Assigned task
Type every record exactly as it appears.

BEGIN

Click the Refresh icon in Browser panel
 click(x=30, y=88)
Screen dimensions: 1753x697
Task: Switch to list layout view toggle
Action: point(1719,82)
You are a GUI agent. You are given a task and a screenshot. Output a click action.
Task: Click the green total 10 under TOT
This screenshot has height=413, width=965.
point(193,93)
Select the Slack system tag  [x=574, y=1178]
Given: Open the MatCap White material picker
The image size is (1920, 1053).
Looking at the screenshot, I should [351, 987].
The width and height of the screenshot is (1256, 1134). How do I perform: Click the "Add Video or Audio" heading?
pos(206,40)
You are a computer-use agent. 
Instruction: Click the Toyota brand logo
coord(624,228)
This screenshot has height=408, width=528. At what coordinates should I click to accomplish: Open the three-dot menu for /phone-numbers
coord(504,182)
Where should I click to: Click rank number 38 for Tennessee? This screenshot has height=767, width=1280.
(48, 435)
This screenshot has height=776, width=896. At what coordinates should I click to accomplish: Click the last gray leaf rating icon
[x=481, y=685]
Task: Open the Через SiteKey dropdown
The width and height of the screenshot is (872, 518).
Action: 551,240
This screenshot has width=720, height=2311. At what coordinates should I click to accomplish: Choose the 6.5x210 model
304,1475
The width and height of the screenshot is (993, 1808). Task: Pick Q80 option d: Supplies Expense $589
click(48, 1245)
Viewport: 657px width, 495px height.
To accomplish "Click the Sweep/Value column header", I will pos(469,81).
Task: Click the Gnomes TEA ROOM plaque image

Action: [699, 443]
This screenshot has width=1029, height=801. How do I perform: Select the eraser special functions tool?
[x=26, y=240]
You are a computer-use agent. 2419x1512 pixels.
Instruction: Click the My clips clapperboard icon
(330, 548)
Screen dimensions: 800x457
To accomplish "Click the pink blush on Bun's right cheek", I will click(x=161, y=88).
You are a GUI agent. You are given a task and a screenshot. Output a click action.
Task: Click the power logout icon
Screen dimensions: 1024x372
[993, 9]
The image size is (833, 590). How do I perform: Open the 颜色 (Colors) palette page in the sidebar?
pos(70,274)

END

Task response
Click the Refresh icon in Browser panel
 click(x=30, y=88)
Screen dimensions: 1753x697
Task: Switch to list layout view toggle
Action: point(1719,82)
You are a GUI agent. You are given a task and a screenshot. Output a click action.
Task: Click the green total 10 under TOT
This screenshot has height=413, width=965.
point(193,93)
Select the Slack system tag  [x=574, y=1178]
Given: Open the MatCap White material picker
The image size is (1920, 1053).
Looking at the screenshot, I should [351, 987].
The width and height of the screenshot is (1256, 1134). How do I perform: Click the "Add Video or Audio" heading?
pos(206,40)
You are a computer-use agent. 
Instruction: Click the Toyota brand logo
coord(624,228)
This screenshot has height=408, width=528. At what coordinates should I click to accomplish: Open the three-dot menu for /phone-numbers
coord(504,182)
Where should I click to: Click rank number 38 for Tennessee? This screenshot has height=767, width=1280.
(48, 435)
This screenshot has height=776, width=896. At what coordinates should I click to accomplish: Click the last gray leaf rating icon
[x=481, y=685]
Task: Open the Через SiteKey dropdown
The width and height of the screenshot is (872, 518).
Action: 551,240
This screenshot has width=720, height=2311. At what coordinates should I click to accomplish: Choose the 6.5x210 model
304,1475
The width and height of the screenshot is (993, 1808). Task: Pick Q80 option d: Supplies Expense $589
click(48, 1245)
Viewport: 657px width, 495px height.
To accomplish "Click the Sweep/Value column header", I will pos(469,81).
Task: Click the Gnomes TEA ROOM plaque image

Action: [699, 443]
This screenshot has width=1029, height=801. How do I perform: Select the eraser special functions tool?
[x=26, y=240]
You are a computer-use agent. 2419x1512 pixels.
Instruction: Click the My clips clapperboard icon
(330, 548)
Screen dimensions: 800x457
To accomplish "Click the pink blush on Bun's right cheek", I will click(x=161, y=88).
You are a GUI agent. You are given a task and a screenshot. Output a click action.
Task: Click the power logout icon
Screen dimensions: 1024x372
[993, 9]
The image size is (833, 590). How do I perform: Open the 颜色 (Colors) palette page in the sidebar?
pos(70,274)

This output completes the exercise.